### 本文:
....
ニューヨークで活動するポートレート写真家であるPete Coco氏がYoutubeでCanon EOS R5からFujifilm X-H2へ移行する理由を説明する動画をアップしています。
はじめに
- 1年以上Canon EOS R5で撮影してきた。画質、パフォーマンス、作りの良さ共に素晴らしいカメラだ。
- 一方でFujifilm XT-4は自然光のポートレート撮影などで使用するバックアップカメラとして使用しており、また家族用のカメラとして最適でだった。
- その後X-H2が発表されるまでEOS R5の競争相手になり得るカメラは見当たらなかった。
- 今回X-H2がEOS R5を押し除けて私がFUJIFILMをエコシステムとして使用するに値するかを検証したいと考えている。
....
### 資料:
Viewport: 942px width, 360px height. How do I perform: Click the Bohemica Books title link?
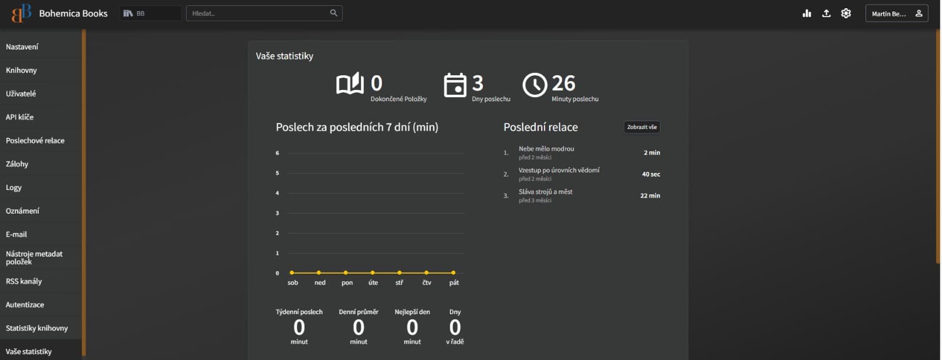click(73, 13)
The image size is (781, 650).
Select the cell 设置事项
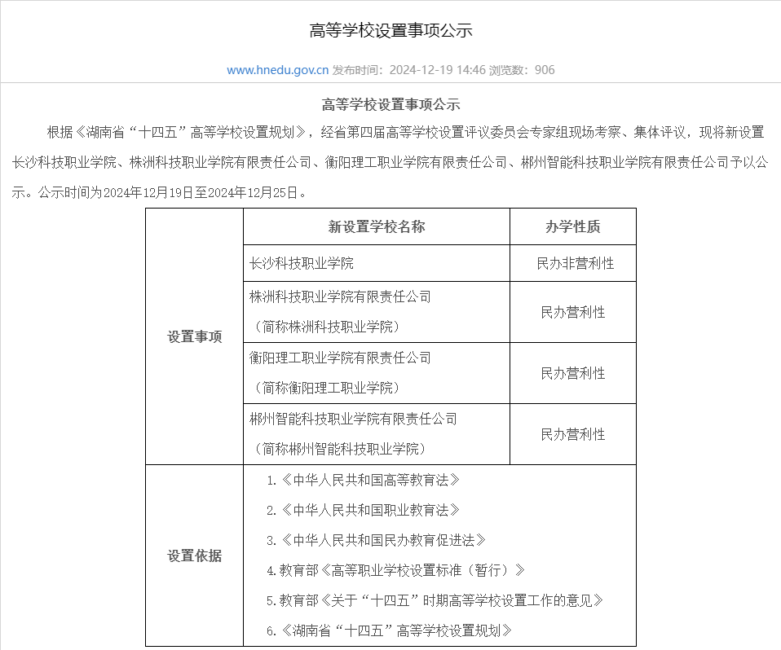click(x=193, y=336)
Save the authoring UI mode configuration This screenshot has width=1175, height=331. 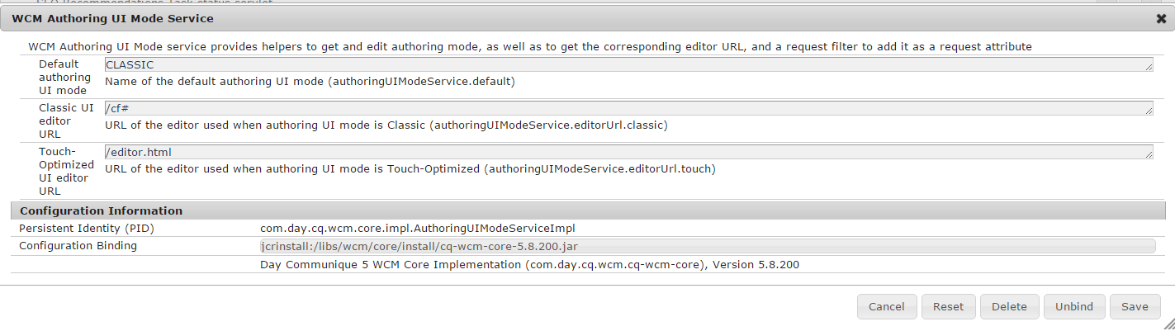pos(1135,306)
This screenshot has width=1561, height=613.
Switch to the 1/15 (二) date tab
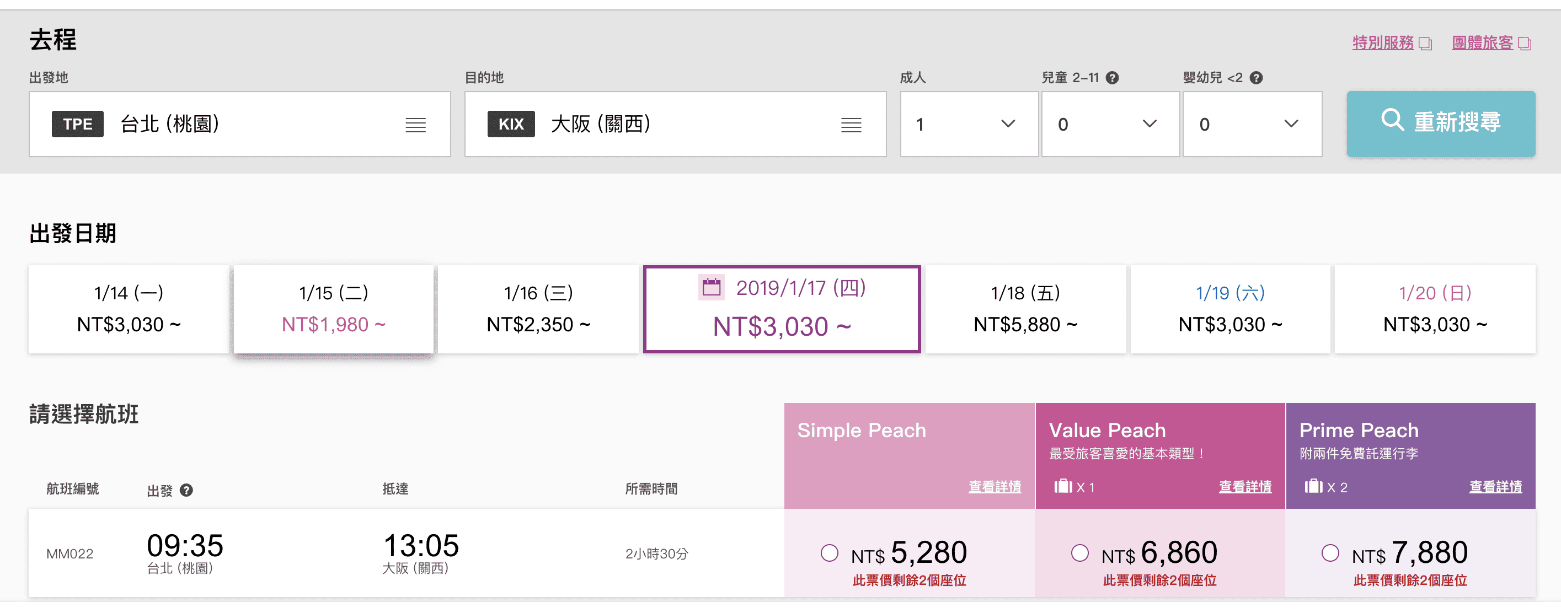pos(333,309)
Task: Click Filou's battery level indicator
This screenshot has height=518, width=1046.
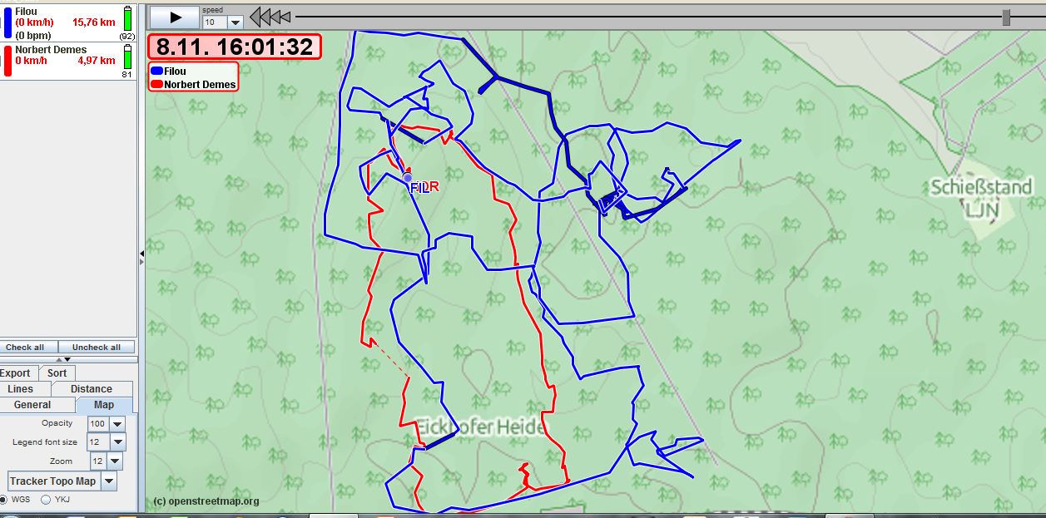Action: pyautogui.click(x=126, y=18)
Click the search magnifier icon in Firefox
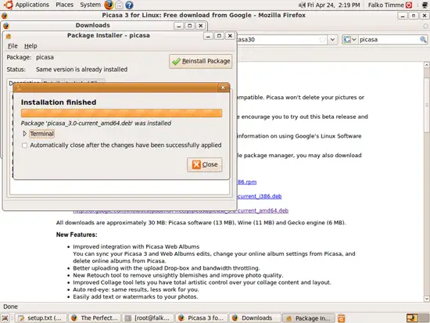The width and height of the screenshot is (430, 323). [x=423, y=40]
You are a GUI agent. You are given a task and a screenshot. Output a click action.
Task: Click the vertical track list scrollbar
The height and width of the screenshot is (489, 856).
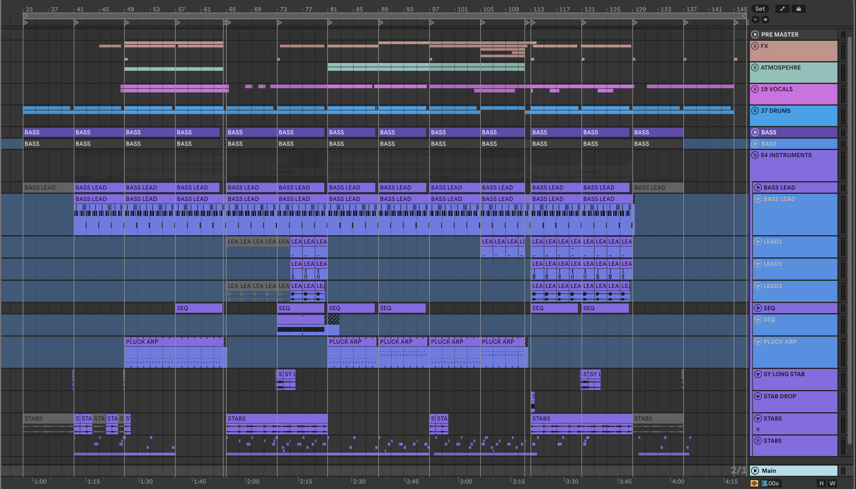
....
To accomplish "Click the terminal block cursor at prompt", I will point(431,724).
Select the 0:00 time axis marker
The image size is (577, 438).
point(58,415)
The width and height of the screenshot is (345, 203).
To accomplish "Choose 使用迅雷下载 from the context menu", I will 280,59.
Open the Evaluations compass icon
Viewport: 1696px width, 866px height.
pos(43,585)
....
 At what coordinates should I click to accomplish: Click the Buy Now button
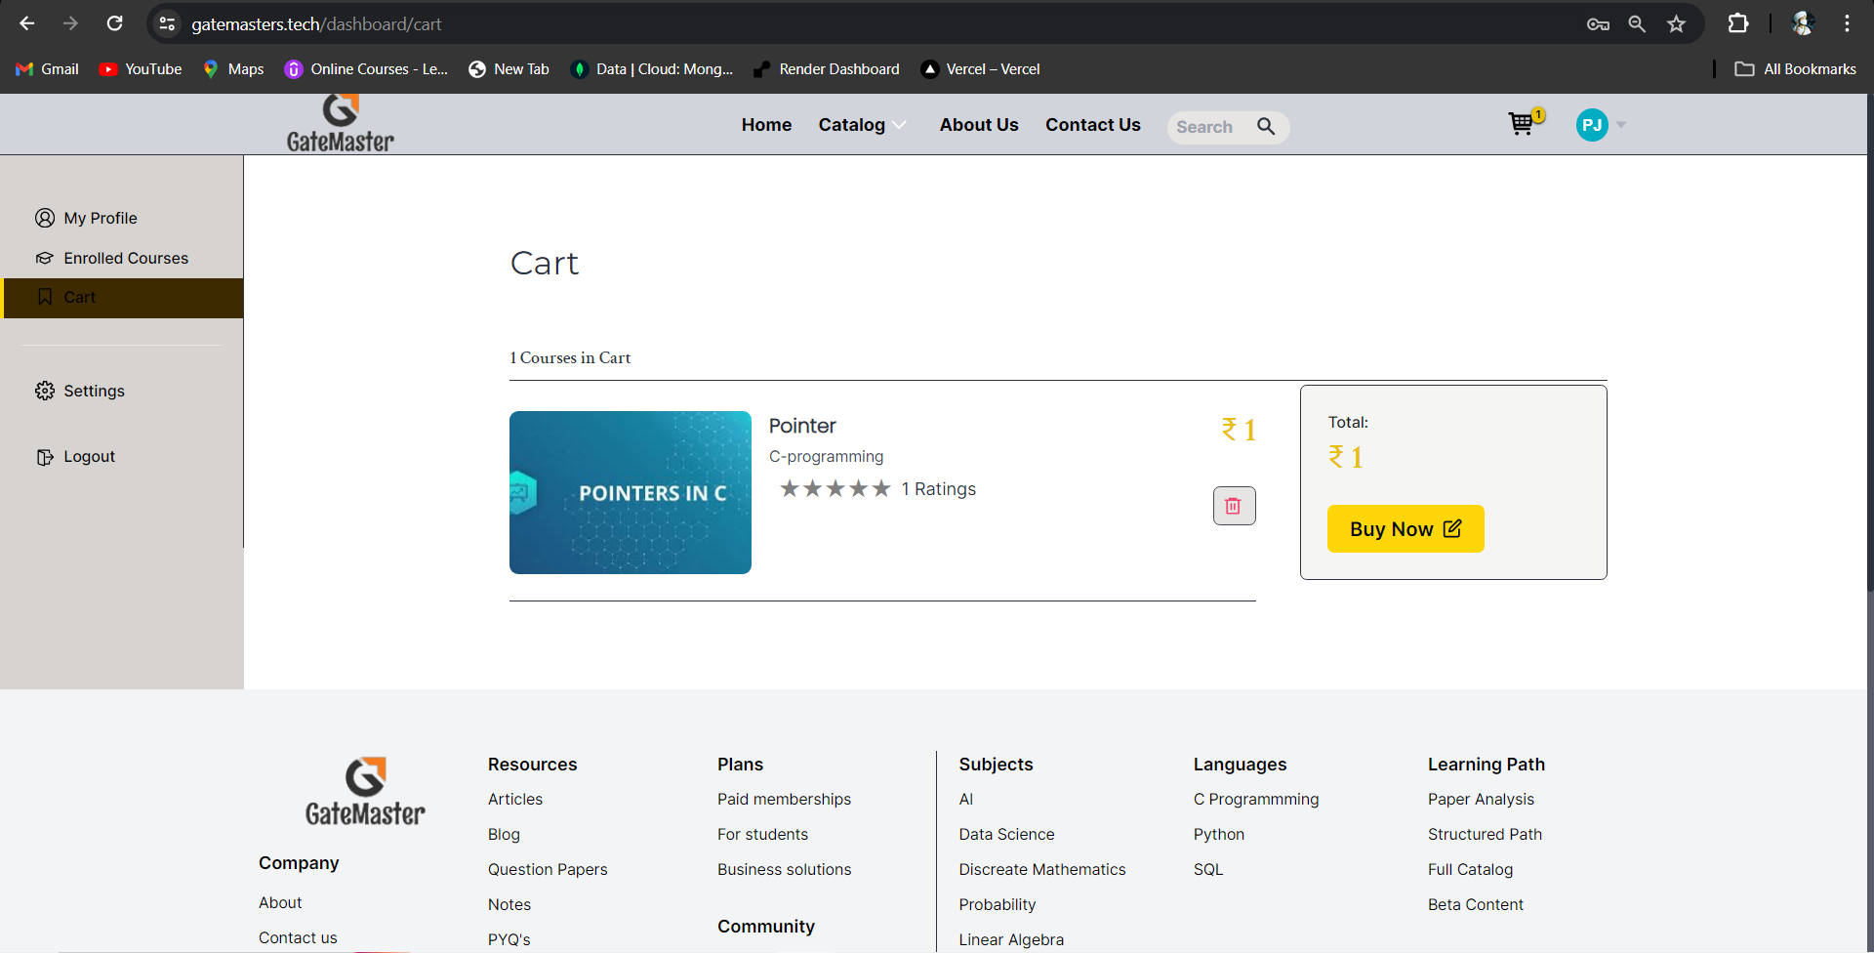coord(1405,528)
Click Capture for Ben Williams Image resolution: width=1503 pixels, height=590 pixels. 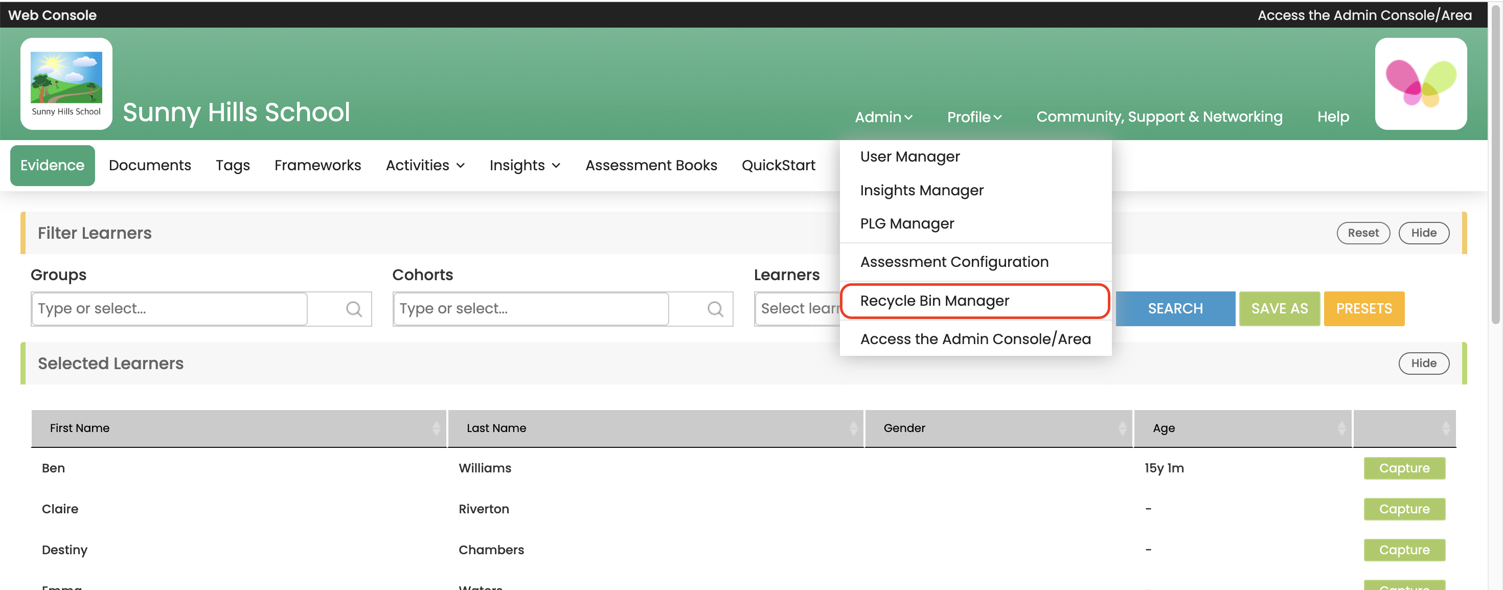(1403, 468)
....
### 課題:
次の(a)〜(c)が本文の内容と一致するかどうかを「はい」か「いいえ」で答え、判断の決め手となる本文の語句を引用しなさい。
(a) Pete Coco氏はニューヨークを拠点に活動している。
(b) Coco氏がCanon EOS R5で撮影してきた期間は1年に満たない。
(c) Fujifilm XT-4はメインカメラとして使われていた。
資料の行はここでは用いない。

### 解答:
(a) はい。「ニューヨークで活動するポートレート写真家である」
(b) いいえ。「1年以上Canon EOS R5で撮影してきた」
(c) いいえ。「バックアップカメラとして使用しており」